Drag the bars. Watch trust flow in bits of information.
Three voters — Alice, Bob, and Carol — each sign a probability distribution over two candidate blocks at height 1, plus a "none" slot. Move their sliders to see the market, fork-choice, and KL–scored trust update in real time. All math matches the v0.2 reference implementation.
How to read this
Voter panels— each one's distribution is a three-color bar over A (dark blue), B (magenta), and the "none" slot (grey). Move the top two sliders; "none" absorbs whatever probability is left.
Market— the dark panel renders \(W(B)=\sum_v t_v\cdot q_v(B)\) as two vertical bars. The amber crown marks the winner under greedy fork-choice; the numbers below are the normalized market probabilities and the height's information content.
Finalization— once you pick a realised \(y\), every voter's bar grows to \(\alpha\cdot(\log q_v(y) - \log p_m(y))\). Positive bars (green) mean the voter beat the market in KL bits; negative bars (red) mean they fell short.

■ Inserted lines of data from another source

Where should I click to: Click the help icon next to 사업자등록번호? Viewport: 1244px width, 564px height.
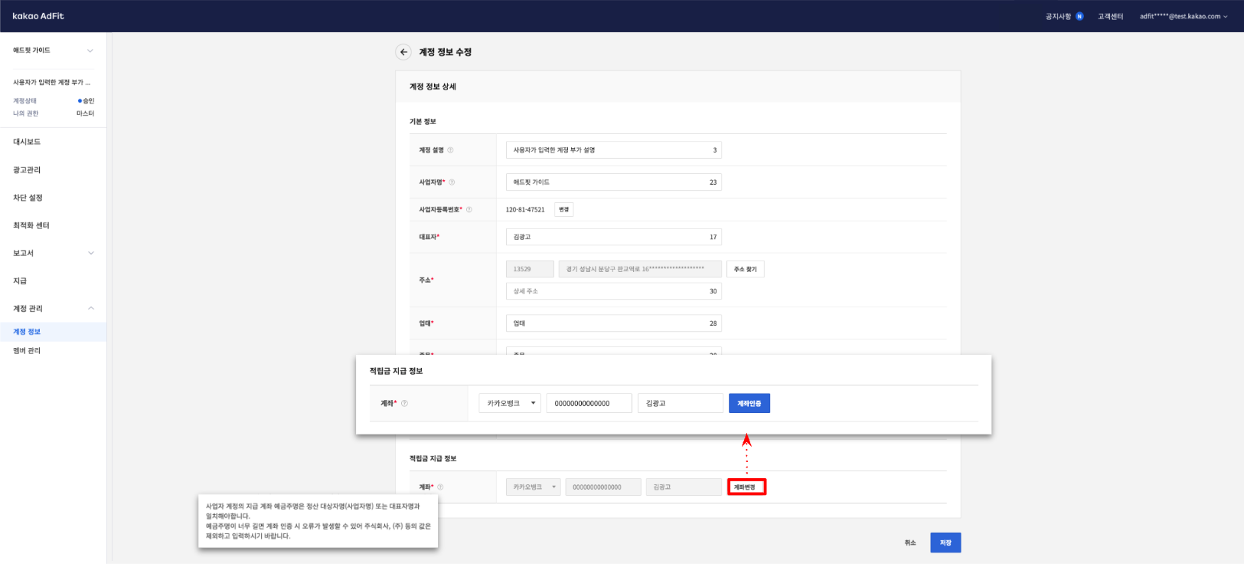pos(469,210)
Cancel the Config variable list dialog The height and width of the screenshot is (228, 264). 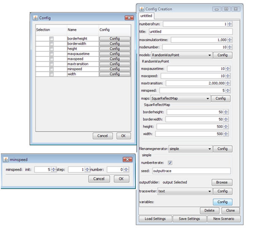tap(103, 136)
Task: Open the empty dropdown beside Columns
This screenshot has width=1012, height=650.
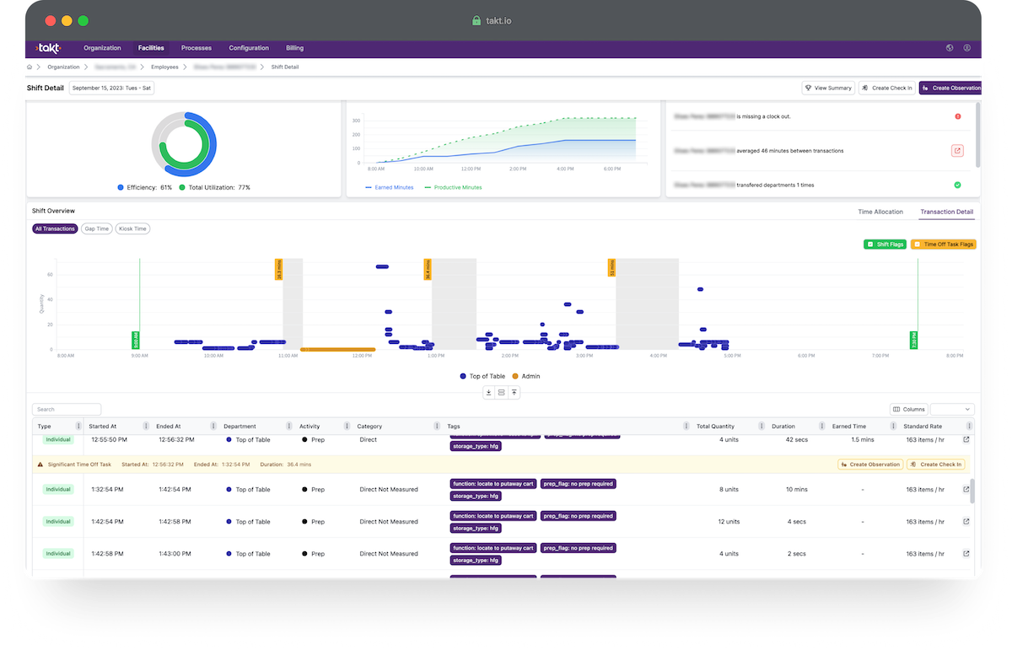Action: click(952, 409)
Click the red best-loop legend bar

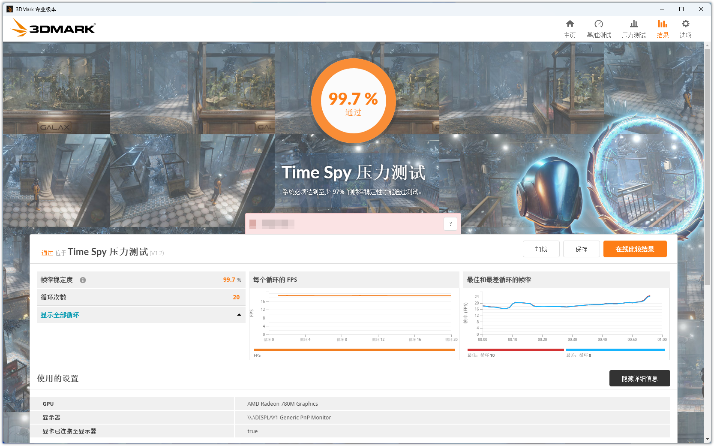point(515,350)
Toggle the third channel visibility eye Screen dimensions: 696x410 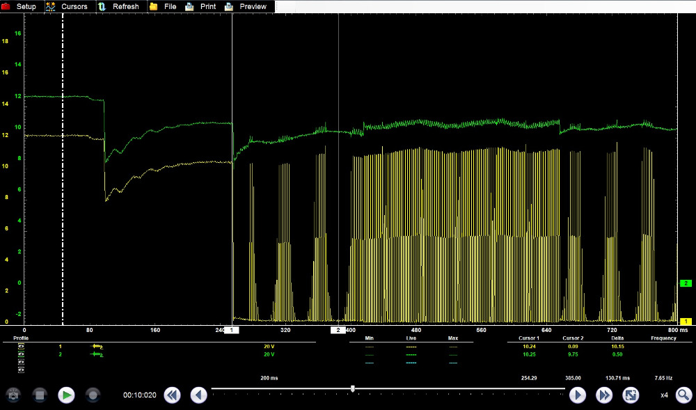[x=22, y=362]
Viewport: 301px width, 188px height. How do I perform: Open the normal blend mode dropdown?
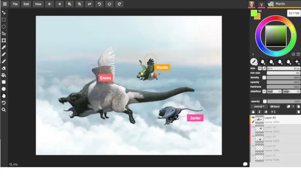click(x=259, y=106)
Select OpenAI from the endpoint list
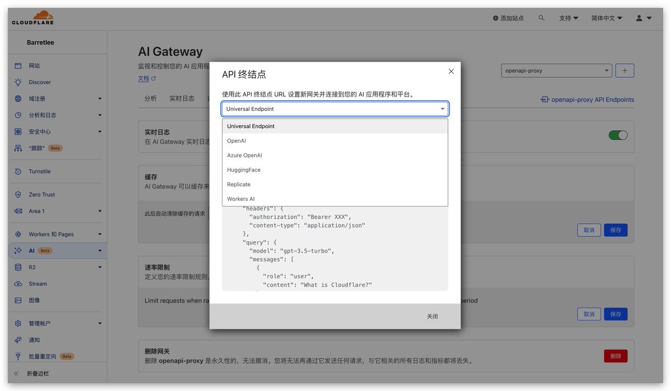The width and height of the screenshot is (671, 391). click(237, 141)
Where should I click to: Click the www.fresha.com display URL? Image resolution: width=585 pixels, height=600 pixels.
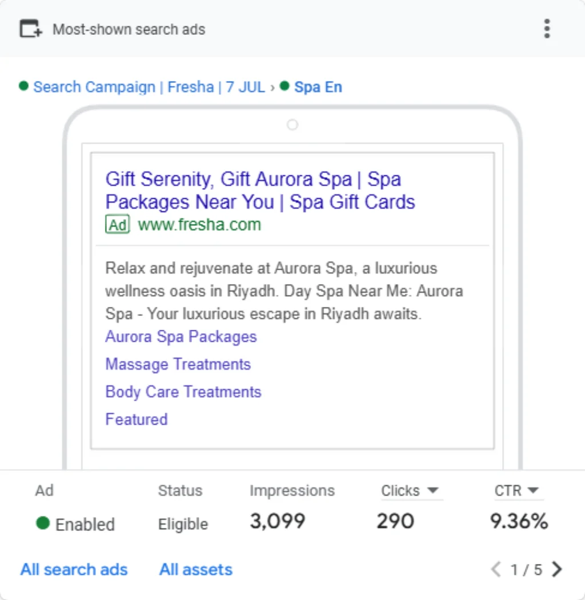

Jensen tax— \(\sum \Delta t_v\) on the right-hand card. When everyone agrees it's ≈ 0; when they disagree a lot, trust quietly deflates as "the cost of disagreement".
The math, as run
for v in { alice, bob, carol }:
q_v = slider values, in ppm, summing to 1_000_000
W(B) = Σ_v t_v · q_v(B)
winner = argmax W(B) // ties broken by lex-smallest id
p_m(B) = W(B) / Σ_v t_v
p_m(none) = Σ_v t_v · q_v(none) / Σ_v t_v
Δt_v = round( α · ( log(max(q_v(y), 1e-9))
− log(max(p_m(y), 1e-9)) ) )
t_v := max(0, t_v + Δt_v)
The numbers at the top-level "Whitepaper example" preset match the ones asserted by crates/pot-git/tests/e2e.rs to the millitrust.